2. 中谷純. トランスレーショナル・リサーチ・インフォマティクス(TRI)の現状と展望. 生体医工学. 2006; 44(3): 397-402.
3. 治田俊志. 日本の医薬品開発におけるトランスレーショナルリサーチの役割. Drug Delivery System. 2007; 22(1): 36-42.
4. Langevin HM, Wayne PM, MacPherson H, Schnyer R, Milley RM, Napadow V, et al. Paradoxes in acupuncture research: strategies for moving forward. Evid Based Complement Alternat Med. 2011; 2011: 180805 (doi: 10.1155/2011/180805).

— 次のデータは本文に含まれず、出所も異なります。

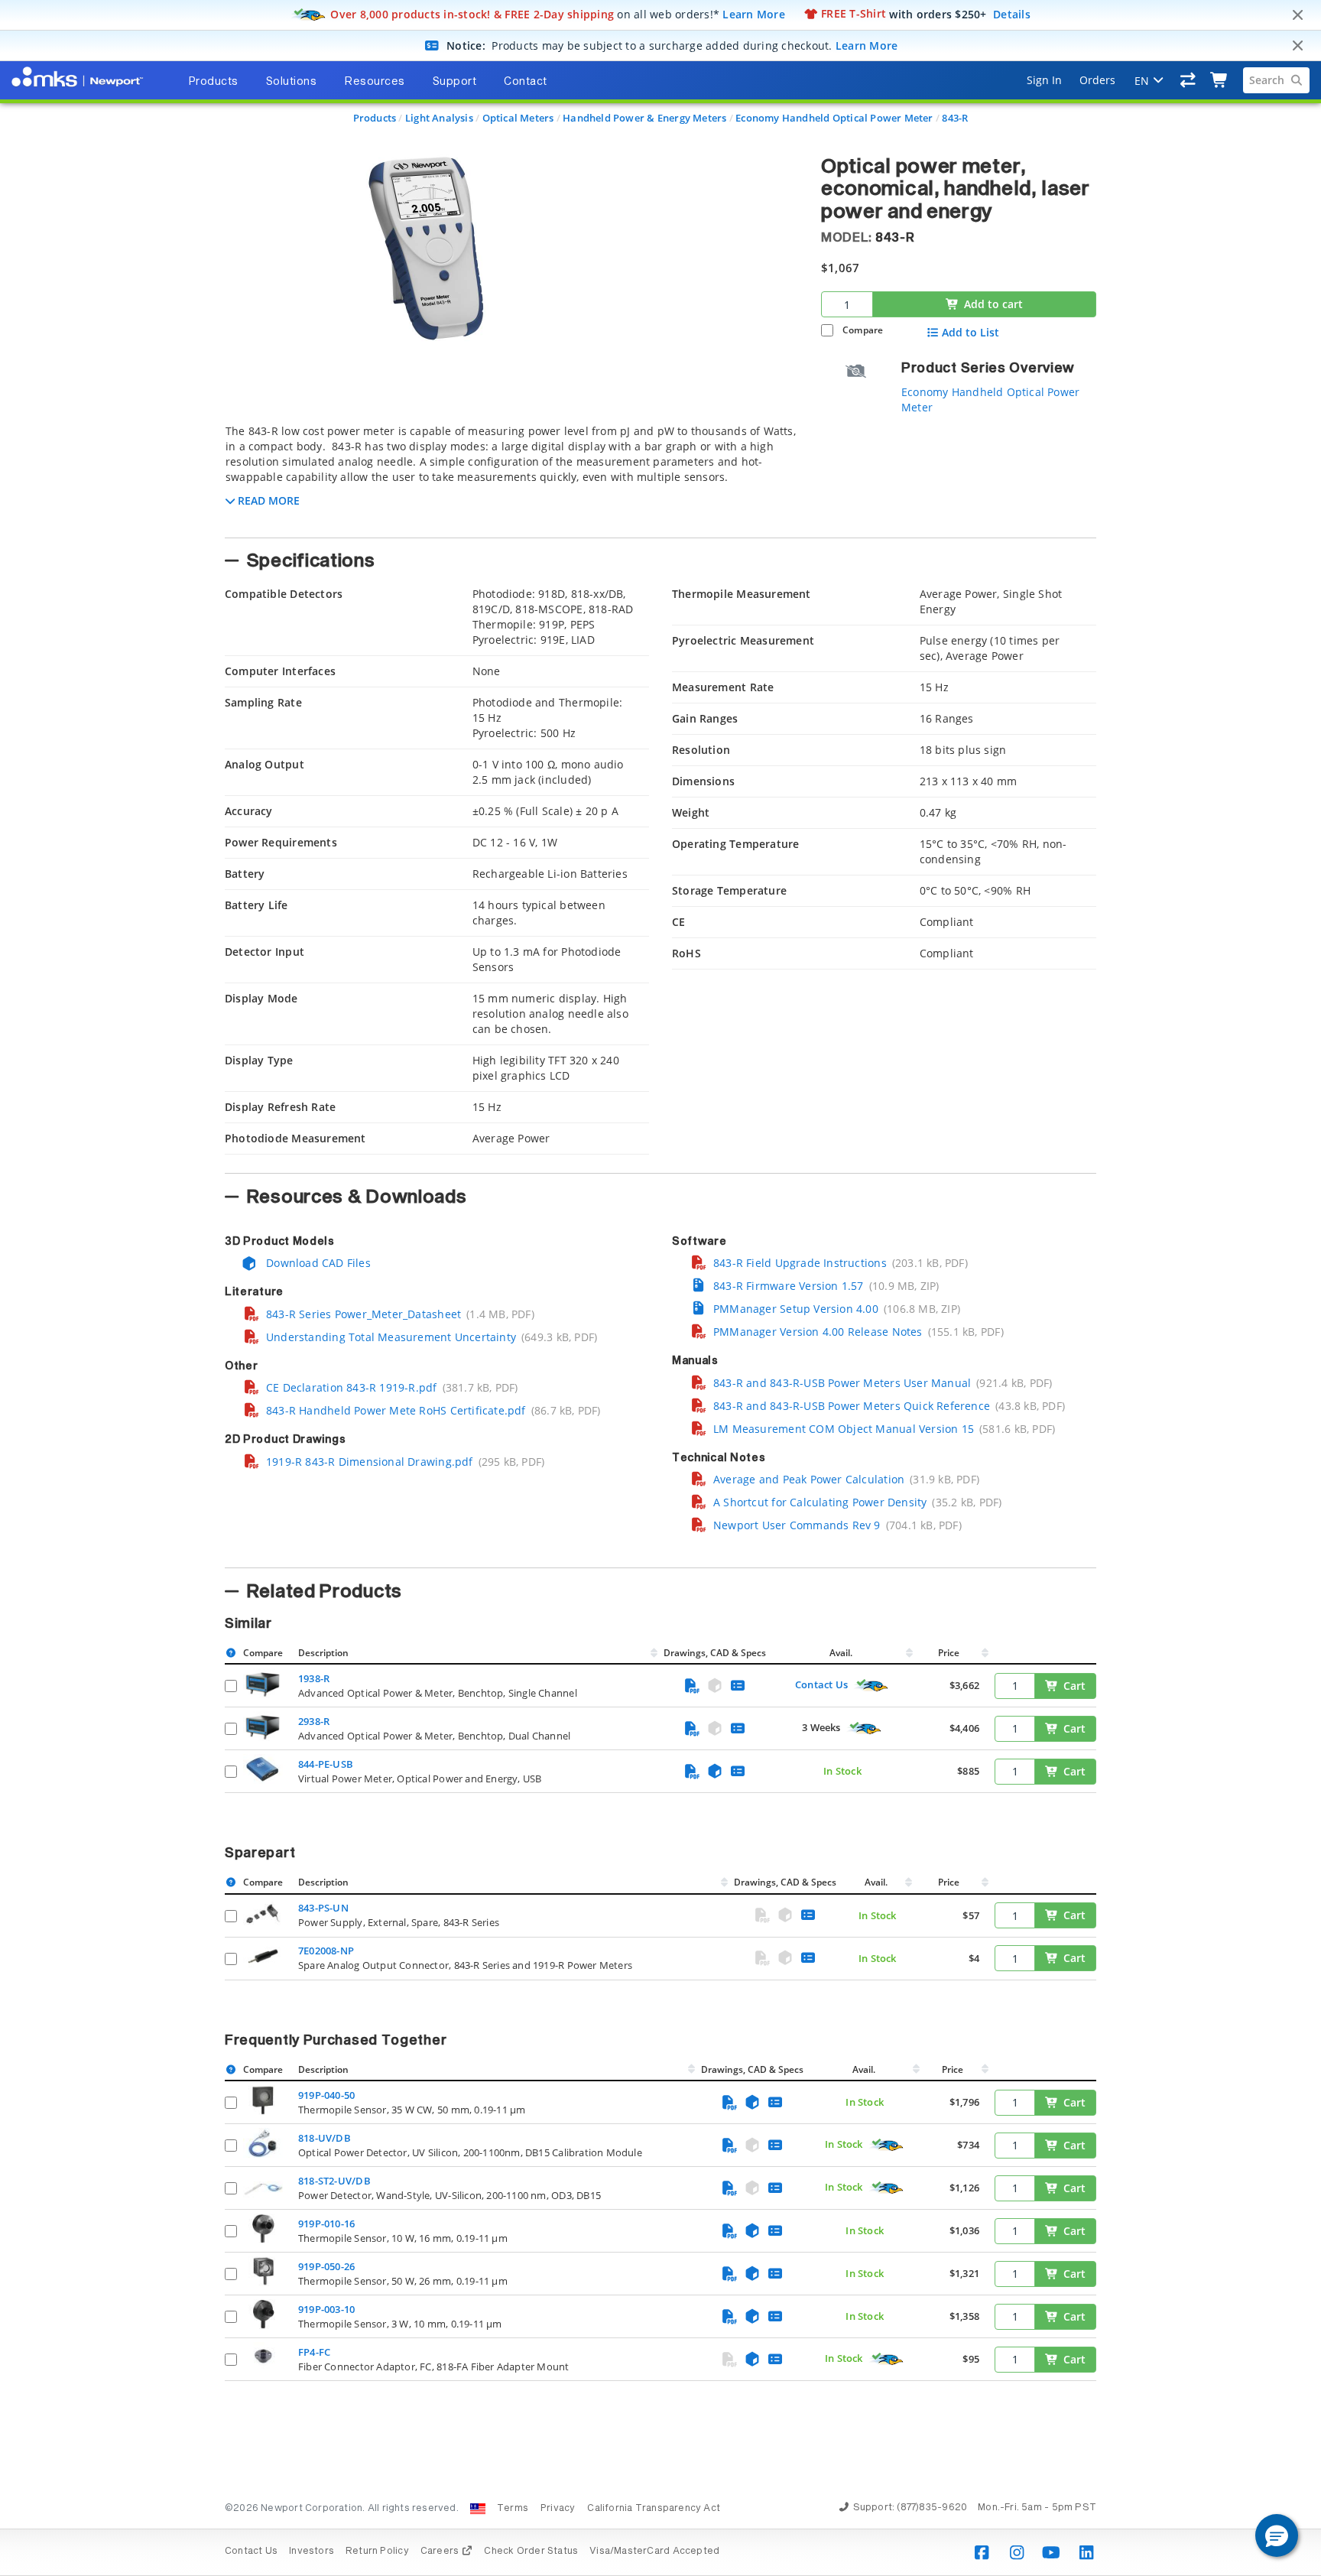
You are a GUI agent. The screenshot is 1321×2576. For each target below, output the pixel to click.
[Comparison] (1188, 80)
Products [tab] (213, 81)
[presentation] (660, 1288)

5. 山下仁. 鍼灸の有用性と安全性:臨床的エビデンスと双方向性トランスレーショナル・リサーチ. 日本生理学雑誌. 2014; 76(2)(Pt2): 45-46.
6. 飯村佳織, 宮崎彰吾, 渡邉信博, 堀田晴美. 麻酔下ラットの会陰部皮膚領域に対する触刺激の違いが排尿筋収縮に及ぼす影響. 自律神経. 2014; 51(3): 168-173.
7. 堀田晴美. 機械的な皮膚刺激による膀胱の排尿収縮抑制の神経性メカニズム. 日本生理学雑誌. 2014; 76(2)(Pt2): 46-47.
8. 渡辺信博, 飯村佳織, 桝永浩一, 宮崎彰吾, 金憲経, 粕谷豊, 他. 夜間頻尿を有する高齢女性に対する軽微な皮膚刺激の効果 無作為二重盲検交差試験による検討. 日本自律神経学会総会プログラム・抄録集. 2014: 67回: 130.
9. Iimura K, Watanabe N, Masunaga K, Miyazaki S, Kim H, Kasuya Y, et al. The effect of gentle skin stimulation on elderly woman with nocturia. iSAMS 2014 Tokyo (poster presentation).
10. 高岡裕. 鍼通電刺激による骨格筋幹細胞の活性化の分子メカニズムとその治療応用に向けて. 日本生理学雑誌. 2015; 77(1)(Pt2): 11-13.
11. 高岡裕. 二次性サルコペニアの鍼通電治療:遺伝子発現とシグナル伝達系からの分子エビデンス. 日本東洋医学雑誌. 2013; 64(別冊号): 111.